Gore, der noch im Juli in den Umfragen 15 Prozent hinter Bush lag und seit dem demokratischen Parteitag Mitte August rasant zulegte, kann von den guten Wirtschaftsdaten profitieren und hat mit der Wahl seines Vizepräsidenten Joseph Liebermann offensichtlich einen besseren Griff gemacht als Bush mit Richard Cheney. Verstärkt spricht er in seinem Wahlkampf "linke" Themen an, die während der Clinton-Administration vernachlässigt worden sind. So kündigte er verstärkte staatliche Interventionen, mehr Sozialprogramme und mehr Unterstützung für die Gewerkschaften, öffentliche Schulen und Pensionisten an.
Die Rückkehr zum Wohlfahrtsstaat ist angesichts der tatsächlichen Lage der arbeitenden Menschen in den USA auch ein Gebot der Stunde. "Das Wachstum der 90-Jahre hat die Yachten gehoben und die Boote im Trockenen gelassen", predigt der dritte Präsidentschaftskandidat Ralph Nader, dem in Umfragen nur mehr 2 Prozent gegeben werden, bei seinen Wahlkampfauftritten. Obwohl Amerika unter Clinton insgesamt viel wohlhabender geworden ist, verdienen 40 Prozent der Bürger heute weniger als vor zehn Jahren.

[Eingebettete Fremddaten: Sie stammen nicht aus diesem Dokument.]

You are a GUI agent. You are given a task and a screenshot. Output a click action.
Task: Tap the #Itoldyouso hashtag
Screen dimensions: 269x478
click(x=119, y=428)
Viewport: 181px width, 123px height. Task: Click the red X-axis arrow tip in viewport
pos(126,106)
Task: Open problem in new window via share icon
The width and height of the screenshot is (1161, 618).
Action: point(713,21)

George Bush junior scheint angesichts seines Rückstandes in den Wählerumfragen langsam die Nerven zu verlieren. "Ehre und Würde wolle er wieder in das Weiße Haus bringen nach den Jahren der Vulgarität unter Bill Clinton", hatte er bisher im Wahlkampf gepredigt. Und er hatte auch versprochen, nicht mit persönlichen Attacken gegen Gore aufzutreten. Doch die guten Vorsätze beginnen langsam zu bröckeln. Die schlimmste Entgleisung leistete sich Bush jüngst, als er seinem Vize Cheney bei einem Wahlkampfauftritt in Illinois zuflüsterte: "Da ist Adam Clymer, das Arschloch der Serie A von den ,New York Times´ und dabei übersah, dass die Mikrophone schon eingeschaltet waren. Cheney stimmte ihm zu.

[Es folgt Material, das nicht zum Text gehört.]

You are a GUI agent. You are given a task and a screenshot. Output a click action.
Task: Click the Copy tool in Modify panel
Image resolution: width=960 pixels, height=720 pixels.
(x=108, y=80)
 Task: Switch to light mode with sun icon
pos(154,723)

Bushs Mitarbeiter versuchten den Ausrutscher damit zu entschuldigen, dass ihr Kandidat durch die kritischen Artikel Clymers irritiert gewesen sei. Cheneys Entschuldigung war noch brustschwacher: "Es habe sich um einen persönlichen und nicht um einen öffentlichen Kommentar gehandelt."
Der von Bush stets mit Hohn überschüttete Präsident Clinton reagierte mit Ironie: Zu Journalisten sagte er Dienstag vor dem Weißen Haus demonstrativ: "Wir mögen euch alle". Zuvor hatte sein Mitarbeiter scherzhaft probeweise auf das Mikrofon getappt, ob es auch funktioniere.